There’s also a potent argument to be made that MLB's desire to win back fans in the wake of the strike was a major factor behind the offensive explosion that followed the strike, an argument taken up at length in Howard Bryant’s Juicing the Game (a book I edited). Certainly the home run record chase of 1998 can be tied to the full recovery of the attendance figures for multiple teams, including most of the National League Central, home to the Cardinals’ Mark McGwire and Cubs’ Sammy Sosa. Baseball may not have actively fostered the tilt toward offense in those years, but it also did little to counteract it, especially by turning a blind eye to performance-enhancing drug use.
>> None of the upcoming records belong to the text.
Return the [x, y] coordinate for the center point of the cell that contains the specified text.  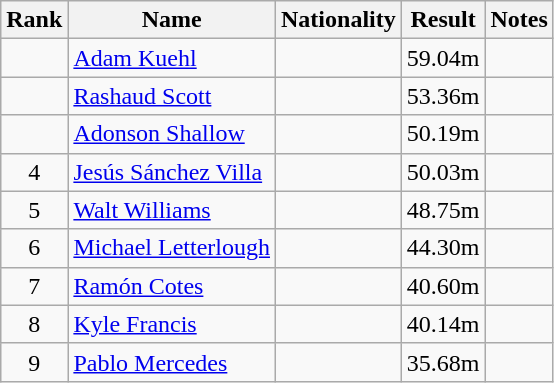
50.03m [443, 172]
Walt Williams [172, 210]
Jesús Sánchez Villa [172, 172]
Kyle Francis [172, 324]
Adam Kuehl [172, 58]
6 [34, 248]
Name [172, 20]
Nationality [339, 20]
59.04m [443, 58]
44.30m [443, 248]
53.36m [443, 96]
Pablo Mercedes [172, 362]
48.75m [443, 210]
Adonson Shallow [172, 134]
Rashaud Scott [172, 96]
9 [34, 362]
8 [34, 324]
40.60m [443, 286]
35.68m [443, 362]
50.19m [443, 134]
Rank [34, 20]
5 [34, 210]
Michael Letterlough [172, 248]
40.14m [443, 324]
Ramón Cotes [172, 286]
4 [34, 172]
Notes [519, 20]
7 [34, 286]
Result [443, 20]
Locate the cell with the specified text and output its [x, y] center coordinate. 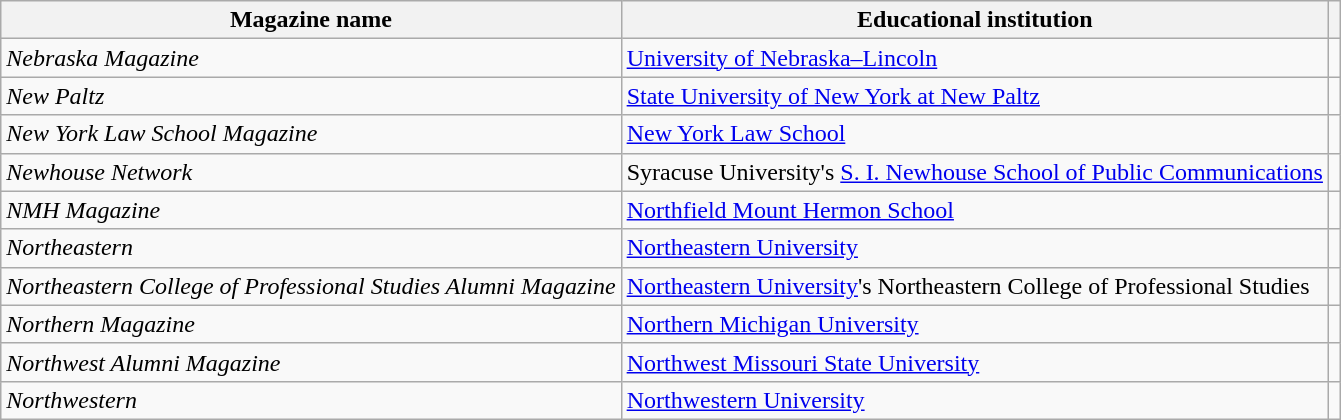
Newhouse Network [311, 172]
Educational institution [974, 20]
Northeastern College of Professional Studies Alumni Magazine [311, 286]
New York Law School [974, 134]
New Paltz [311, 96]
Northeastern University [974, 248]
Northeastern University's Northeastern College of Professional Studies [974, 286]
Syracuse University's S. I. Newhouse School of Public Communications [974, 172]
Northwestern [311, 400]
Northeastern [311, 248]
NMH Magazine [311, 210]
Magazine name [311, 20]
State University of New York at New Paltz [974, 96]
Northern Michigan University [974, 324]
University of Nebraska–Lincoln [974, 58]
Northwest Alumni Magazine [311, 362]
Northwest Missouri State University [974, 362]
Nebraska Magazine [311, 58]
Northern Magazine [311, 324]
New York Law School Magazine [311, 134]
Northfield Mount Hermon School [974, 210]
Northwestern University [974, 400]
The most inarguable impact of the strike, however, is also the most positive: It ushered in a new era of labor peace. With the owners having again failed to bust the union, the players disabused of the notion that the owners were incapable of presenting a united front and both sides concerned about the lasting damage another major work stoppage could have on the league, the two sides have negotiated and implemented new basic agreements without a strike or lockout in 1997, 2003, 2007 and 2012. There was still some brinksmanship, particularly in 2002, when a Sept. 1 strike date was set as the negotiations that would introduce the competitive balance tax and performance-enhancing drug testing went down to the wire, but not a game has been missed.

The two sides will attempt to keep the streak intact when the next round of negotiations arrives in 2016. If they do, it will mark 20 years of labor piece dating back to Nov. 27, 1996, when the owners, chastened by the strike, ratified the first basic agreement in major league history to be negotiated without a work-stoppage.